Coronavirus: gli effetti sul mondo del lavoro sono di gran peso. L’ottica è comunque quella di salvaguardare tutti i posti di lavoro e, per questo, oltre alla chiusura di tutte le attività commerciali e industriali, salvo quelle legate ai beni di prima necessità, il Governo ha stabilito il blocco dei licenziamenti.

In particolare, l’art. 46 del decreto Cura Italia prevede che dal 17 marzo 2020 al 16 maggio 2020, siano bloccate le procedure di riduzione collettiva del personale, nonché i licenziamenti individuali per giustificato motivo oggettivo; e questo, a prescindere dal numero di dipendenti dell’azienda.

Questo significa che il datore di lavoro non può recedere dal contratto di lavoro per giustificato motivo oggettivo, per i prossimi 60 giorni; il riferimento è alle procedure pendenti alla data del 23 febbraio scorso. Ciò significa che comunque quelle aperte successivamente non sono comprese in questa previsione normativa d’urgenza.

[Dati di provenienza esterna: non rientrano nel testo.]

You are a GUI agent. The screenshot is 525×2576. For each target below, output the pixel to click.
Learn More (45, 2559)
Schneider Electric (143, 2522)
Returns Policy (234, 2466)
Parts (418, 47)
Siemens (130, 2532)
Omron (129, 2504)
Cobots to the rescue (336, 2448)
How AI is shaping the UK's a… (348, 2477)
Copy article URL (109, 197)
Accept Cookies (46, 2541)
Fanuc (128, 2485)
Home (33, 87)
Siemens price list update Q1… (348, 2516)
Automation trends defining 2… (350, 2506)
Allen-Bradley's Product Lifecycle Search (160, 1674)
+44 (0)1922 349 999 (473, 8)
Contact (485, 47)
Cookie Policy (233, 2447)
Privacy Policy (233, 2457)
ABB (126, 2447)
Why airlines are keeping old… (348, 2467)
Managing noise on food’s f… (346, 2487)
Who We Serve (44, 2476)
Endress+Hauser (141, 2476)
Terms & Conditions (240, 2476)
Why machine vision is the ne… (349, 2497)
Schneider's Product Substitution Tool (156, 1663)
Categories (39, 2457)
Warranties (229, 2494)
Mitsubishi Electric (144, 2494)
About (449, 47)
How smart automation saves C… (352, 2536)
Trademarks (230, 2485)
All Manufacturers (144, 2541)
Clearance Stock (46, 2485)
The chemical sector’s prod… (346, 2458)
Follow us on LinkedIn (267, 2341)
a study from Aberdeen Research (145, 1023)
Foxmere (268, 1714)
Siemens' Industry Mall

Precisamente, l’art. 46 del decreto-legge n. 18/2020, recante misure urgenti per contrastare l’emergenza Coronavirus – Covid-19, stablisce che “A decorrere dalla entrata in vigore del presente decreto, l’avvio delle procedure di cui agli articoli 4, 5 e 24 della legge n. 223/1991 è precluso per sessanta giorni e nel medesimo periodo sono sospese le procedure pendenti successivamente alla data del 23 febbraio 2020. Sino alla scadenza del suddetto termine, il datore di lavoro, indipendentemente dal numero dei dipendenti, non può recedere dal contratto per giustificato motivo oggettivo ai sensi dell’art. 3 della legge n. 604/1966”.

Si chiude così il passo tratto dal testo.